Using knowledge of the payoff, I can split the calculation into:
$ e^{-rT}(E[S_t] \mathbb{1}_{S_T > K} - KE[\mathbb{1}_{S_T > K}] $
for which the expected value of the indicator function is simply:
$P[S_T >K]$
Using the formula for $S_T$ as a Brownian motion I can derive a $Z = \frac{lnS_T - (lnS_0 +r - \frac{\sigma^2}{2})T)}{\sigma \sqrt{T}} $ ~ $ N(0, 1)$
and thus the calculation for the probability (second term) leads to $N(d_\_)$
However, I am struggling to compute the first term. Doing
$E[S_T \mathbb{1}_{S_T >K}] = E [S_o exp(r-\frac{\sigma^2}{2})T + \sigma W_T) \mathbb{1}_{S_T > K}]$, in my notes leads to:
$E[S_o exp(r-\frac{\sigma^2}{2})T + \sigma \sqrt{T}Z) \mathbb{1}_{Z> -d_+ + \sigma \sqrt{T}}]$, which I can not follow where it comes from?

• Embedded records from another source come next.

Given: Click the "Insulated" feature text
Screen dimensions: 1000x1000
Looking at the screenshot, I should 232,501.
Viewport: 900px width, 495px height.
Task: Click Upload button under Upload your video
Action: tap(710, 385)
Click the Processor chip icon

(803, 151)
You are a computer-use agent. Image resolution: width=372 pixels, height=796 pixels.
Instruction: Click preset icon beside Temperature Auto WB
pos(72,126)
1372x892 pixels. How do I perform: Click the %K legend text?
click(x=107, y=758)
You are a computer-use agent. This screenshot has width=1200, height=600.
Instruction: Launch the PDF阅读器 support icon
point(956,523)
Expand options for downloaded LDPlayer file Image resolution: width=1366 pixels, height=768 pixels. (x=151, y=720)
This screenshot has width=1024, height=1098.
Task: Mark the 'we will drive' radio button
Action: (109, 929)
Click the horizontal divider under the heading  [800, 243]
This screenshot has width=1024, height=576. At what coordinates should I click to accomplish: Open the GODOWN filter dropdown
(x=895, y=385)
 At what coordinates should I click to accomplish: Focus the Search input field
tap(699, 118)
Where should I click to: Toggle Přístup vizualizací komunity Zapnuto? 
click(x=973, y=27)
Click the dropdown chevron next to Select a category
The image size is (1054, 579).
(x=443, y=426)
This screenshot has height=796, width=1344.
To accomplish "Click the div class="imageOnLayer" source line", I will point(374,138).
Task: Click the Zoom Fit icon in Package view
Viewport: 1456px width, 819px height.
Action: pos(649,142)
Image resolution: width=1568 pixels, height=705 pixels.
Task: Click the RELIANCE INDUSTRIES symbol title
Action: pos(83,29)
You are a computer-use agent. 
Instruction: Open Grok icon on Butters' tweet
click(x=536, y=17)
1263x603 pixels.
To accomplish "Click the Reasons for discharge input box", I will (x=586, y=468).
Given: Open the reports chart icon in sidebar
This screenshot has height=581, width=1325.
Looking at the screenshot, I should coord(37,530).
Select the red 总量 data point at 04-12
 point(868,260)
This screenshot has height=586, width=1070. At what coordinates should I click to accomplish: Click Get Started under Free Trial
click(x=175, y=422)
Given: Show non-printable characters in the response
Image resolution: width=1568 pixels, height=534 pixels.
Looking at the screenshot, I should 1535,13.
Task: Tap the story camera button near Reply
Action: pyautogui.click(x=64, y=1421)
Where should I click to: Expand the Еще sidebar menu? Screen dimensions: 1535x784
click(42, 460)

It comes from simply rewriting the expression $S_T > K$. The following inequalities are all equivalent: \begin{align*} S_T &> K \\ S_0 \exp\left( \left(r-\frac{\sigma^2}{2}\right)T + \sigma \sqrt{T}Z\right) &> K \\ \left(r-\frac{\sigma^2}{2}\right)T + \sigma \sqrt{T}Z &> \ln\left(\frac{K}{S_0}\right) \\ Z &> \frac{\ln (K/S_0) - \left(r-\frac{\sigma^2}{2}\right)T}{\sigma \sqrt T} \\ Z &> -\left( \frac{\ln (S_0/K) + \left(r+\frac{\sigma^2}{2}\right)T}{\sigma \sqrt T}\right) + \sigma \sqrt T. \end{align*} Since $$d+ = \frac{\ln (S_0/K) + \left(r+\frac{\sigma^2}{2}\right)T}{\sigma \sqrt T},$$ we have that $1_{S_T > K} = 1_{Z > -d_+ + \sigma \sqrt T}$.